Make sure to start with libname first.
· Input: /courses/ddbf9765ba27fe300/stocks.sas7bdat
output: work.stocks
libname dd '/courses/ddbf9765ba27fe300';
data work.stocks;
set dd.stocks;
run;
· Input: /courses/ddbf9765ba27fe300/C5_Cust_Ref.txt
Output: work.cust
filename cust '/courses/ddbf9765ba27fe300/C5_Cust_Ref.txt';
data work.cust;
infile cust truncover;
input ID $1-4 name $6-29 Address1 $31-50 Address2 $52-75;
run;
· Input: /courses/ddbf9765ba27fe300/balance.sas7bdat
output: work.balance
libname dd '/courses/ddbf9765ba27fe300';
data work.balance;
set dd.balance;
run;
· Input: sashelp.cars Note: sashelp is a system libref, you can use it directly.
Output: work.cars
data cars;
set sashelp.cars;
run;
· For this one, write code without run.
Input: c:\classdata\sasclass\stocks.sas7bdat
Output: c:\test\stocks_backup.sas7bdat
Libname outd 'c:\test';
Libname ind 'c:\classdata\sasclass';
Data outd.stocks_backup;
Set ind.stocks;
Run;
4. Run programs and fills in the blanks for the following.

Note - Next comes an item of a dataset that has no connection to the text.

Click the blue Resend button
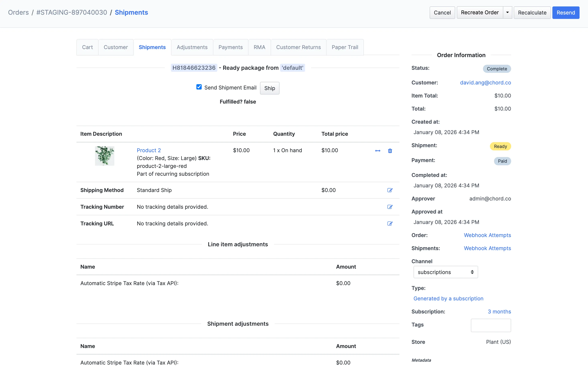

a) run code, check log and fill in the blanks; Also run proc contents to compare.
data geoexm; * data geoexm has _9_ variables and _20699_ rows;
set sashelp.geoexm;
run;
proc contents data= sashelp.geoexm; run;
Observations / 20699Variables / 9
For questions bellow, don’t read log before fill in the blanks;
b)
data sample_1; * data sample_1 has _150_ observations;
set geoexm (obs=150);
run;
c)
data samp_2; * data sample_2 has _20490_ observations;
set geoexm (firstobs=210); * random dataset is created in question a);
run;
d)
data samp_3; * data sample_3 has __237__ observations;
set geoexm (firstobs=324 obs=560);
run;
e) *** don’t need to do this question. ;
data samp_4; * data sample_4 has approximately ______
observations;
set geoexm;
if rand<=0.10;
run;
5. Assume this is a large dataset. Very often, you only need a small part of the data for writing test code, or for specific analysis. That way, it is more efficient.

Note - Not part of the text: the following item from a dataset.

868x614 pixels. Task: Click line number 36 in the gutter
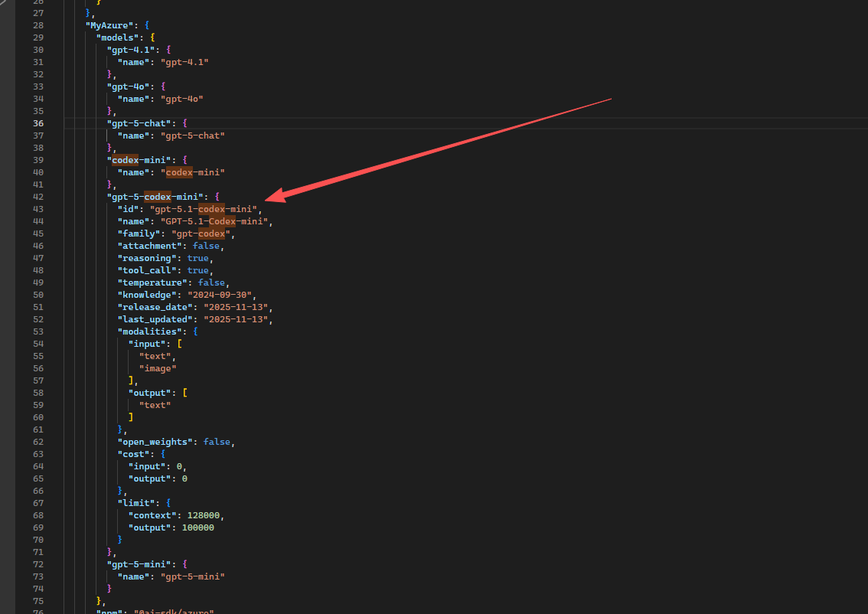click(x=38, y=123)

The following questions use /courses/ddbf9765ba27fe300/simulated_card_data.sas7bdat as input data. For each question writes one data step SAS program. Always try to be efficient.
1) Write a program to find out how many rows and how many variables this data has.
libname dd '/courses/ddbf9765ba27fe300';
proc contents data=dd.simulated_card_data;
run;
The data has 4022 rows and 31 variables.
2) Output: work.first100 Read only the first 50 rows.
libname dd '/courses/ddbf9765ba27fe300';
data work.first100;
set dd.simulated_card_data(obs=50);
run;
3) Output: work.last100 Read the last 50 row.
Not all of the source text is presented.